### [What is required]
Among the entries, which lines carry the string "turistica"? Copy each of them.

* * *

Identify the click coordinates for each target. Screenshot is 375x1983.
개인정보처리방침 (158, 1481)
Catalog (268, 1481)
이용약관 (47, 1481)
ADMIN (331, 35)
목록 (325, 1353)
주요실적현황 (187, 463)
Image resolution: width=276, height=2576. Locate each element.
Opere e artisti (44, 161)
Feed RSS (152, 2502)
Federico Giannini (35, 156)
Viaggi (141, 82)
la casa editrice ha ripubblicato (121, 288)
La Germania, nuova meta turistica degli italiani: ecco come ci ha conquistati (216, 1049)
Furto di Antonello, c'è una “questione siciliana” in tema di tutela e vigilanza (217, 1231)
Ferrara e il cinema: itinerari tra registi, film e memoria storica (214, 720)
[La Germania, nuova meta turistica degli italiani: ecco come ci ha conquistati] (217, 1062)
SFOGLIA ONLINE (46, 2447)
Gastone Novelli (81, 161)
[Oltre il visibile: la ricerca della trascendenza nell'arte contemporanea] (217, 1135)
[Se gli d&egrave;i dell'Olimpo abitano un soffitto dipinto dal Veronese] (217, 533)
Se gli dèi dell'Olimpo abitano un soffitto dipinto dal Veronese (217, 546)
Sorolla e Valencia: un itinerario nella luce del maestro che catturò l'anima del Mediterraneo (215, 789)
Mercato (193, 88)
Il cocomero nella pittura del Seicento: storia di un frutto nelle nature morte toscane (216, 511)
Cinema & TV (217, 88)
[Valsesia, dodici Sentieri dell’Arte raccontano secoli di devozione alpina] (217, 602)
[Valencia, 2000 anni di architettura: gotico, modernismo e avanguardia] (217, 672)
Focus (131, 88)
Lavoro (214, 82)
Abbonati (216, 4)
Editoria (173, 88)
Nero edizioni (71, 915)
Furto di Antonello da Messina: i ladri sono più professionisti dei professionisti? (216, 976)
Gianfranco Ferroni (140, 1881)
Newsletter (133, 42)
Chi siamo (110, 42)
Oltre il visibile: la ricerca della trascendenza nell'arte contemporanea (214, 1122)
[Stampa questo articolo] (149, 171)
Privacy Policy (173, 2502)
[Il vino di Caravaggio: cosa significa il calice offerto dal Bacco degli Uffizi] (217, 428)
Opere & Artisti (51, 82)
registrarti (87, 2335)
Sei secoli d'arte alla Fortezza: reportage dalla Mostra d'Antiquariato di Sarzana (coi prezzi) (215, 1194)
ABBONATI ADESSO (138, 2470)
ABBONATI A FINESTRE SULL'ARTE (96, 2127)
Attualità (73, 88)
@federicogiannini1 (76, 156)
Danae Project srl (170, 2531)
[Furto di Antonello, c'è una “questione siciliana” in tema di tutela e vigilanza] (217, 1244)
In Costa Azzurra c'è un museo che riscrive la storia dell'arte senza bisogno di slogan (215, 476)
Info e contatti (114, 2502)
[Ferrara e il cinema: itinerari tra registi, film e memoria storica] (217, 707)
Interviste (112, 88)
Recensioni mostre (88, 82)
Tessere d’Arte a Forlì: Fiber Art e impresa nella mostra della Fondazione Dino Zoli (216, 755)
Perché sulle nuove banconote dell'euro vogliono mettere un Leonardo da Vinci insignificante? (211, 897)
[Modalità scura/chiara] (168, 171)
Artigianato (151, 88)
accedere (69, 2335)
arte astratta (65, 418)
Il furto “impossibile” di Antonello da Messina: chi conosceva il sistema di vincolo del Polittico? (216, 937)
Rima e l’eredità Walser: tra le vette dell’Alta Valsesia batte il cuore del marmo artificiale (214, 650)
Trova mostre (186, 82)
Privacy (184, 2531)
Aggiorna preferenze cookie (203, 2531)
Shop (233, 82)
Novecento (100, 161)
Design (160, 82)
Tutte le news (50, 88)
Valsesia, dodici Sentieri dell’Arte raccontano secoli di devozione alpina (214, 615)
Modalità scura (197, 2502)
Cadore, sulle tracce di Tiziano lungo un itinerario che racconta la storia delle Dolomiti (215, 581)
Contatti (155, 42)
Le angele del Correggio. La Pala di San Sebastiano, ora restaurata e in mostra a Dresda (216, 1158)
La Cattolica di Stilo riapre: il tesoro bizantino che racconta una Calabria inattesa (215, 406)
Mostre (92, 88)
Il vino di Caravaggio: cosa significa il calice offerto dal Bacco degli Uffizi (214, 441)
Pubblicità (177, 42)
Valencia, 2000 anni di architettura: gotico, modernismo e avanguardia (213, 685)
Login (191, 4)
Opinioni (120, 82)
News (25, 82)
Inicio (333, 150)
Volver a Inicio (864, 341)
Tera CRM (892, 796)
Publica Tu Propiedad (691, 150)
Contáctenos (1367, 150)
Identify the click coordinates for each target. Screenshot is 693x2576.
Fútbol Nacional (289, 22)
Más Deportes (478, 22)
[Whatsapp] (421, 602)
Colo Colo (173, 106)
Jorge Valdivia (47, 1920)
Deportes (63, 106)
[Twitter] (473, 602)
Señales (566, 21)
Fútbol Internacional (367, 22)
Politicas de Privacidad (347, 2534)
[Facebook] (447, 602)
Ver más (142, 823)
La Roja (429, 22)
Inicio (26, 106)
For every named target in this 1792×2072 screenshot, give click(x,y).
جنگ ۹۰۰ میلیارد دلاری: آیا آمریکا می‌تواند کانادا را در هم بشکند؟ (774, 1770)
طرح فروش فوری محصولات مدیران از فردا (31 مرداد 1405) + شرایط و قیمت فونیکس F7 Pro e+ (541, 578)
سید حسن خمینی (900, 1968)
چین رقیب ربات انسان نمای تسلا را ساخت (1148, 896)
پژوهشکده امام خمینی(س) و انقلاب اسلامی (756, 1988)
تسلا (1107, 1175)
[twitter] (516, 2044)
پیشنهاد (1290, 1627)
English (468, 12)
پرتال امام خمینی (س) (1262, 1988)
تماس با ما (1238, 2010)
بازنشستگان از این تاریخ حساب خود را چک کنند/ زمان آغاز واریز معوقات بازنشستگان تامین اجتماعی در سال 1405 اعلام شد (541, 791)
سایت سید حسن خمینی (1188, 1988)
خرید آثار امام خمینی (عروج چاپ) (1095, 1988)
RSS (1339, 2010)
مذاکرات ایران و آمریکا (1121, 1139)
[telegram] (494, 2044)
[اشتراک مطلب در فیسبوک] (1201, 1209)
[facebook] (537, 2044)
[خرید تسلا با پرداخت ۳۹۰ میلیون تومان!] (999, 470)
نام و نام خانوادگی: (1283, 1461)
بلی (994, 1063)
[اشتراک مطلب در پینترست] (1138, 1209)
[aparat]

* * *

### [Written solution]
La Germania, nuova meta turistica degli italiani: ecco come ci ha conquistati (216, 1049)
[La Germania, nuova meta turistica degli italiani: ecco come ci ha conquistati] (217, 1062)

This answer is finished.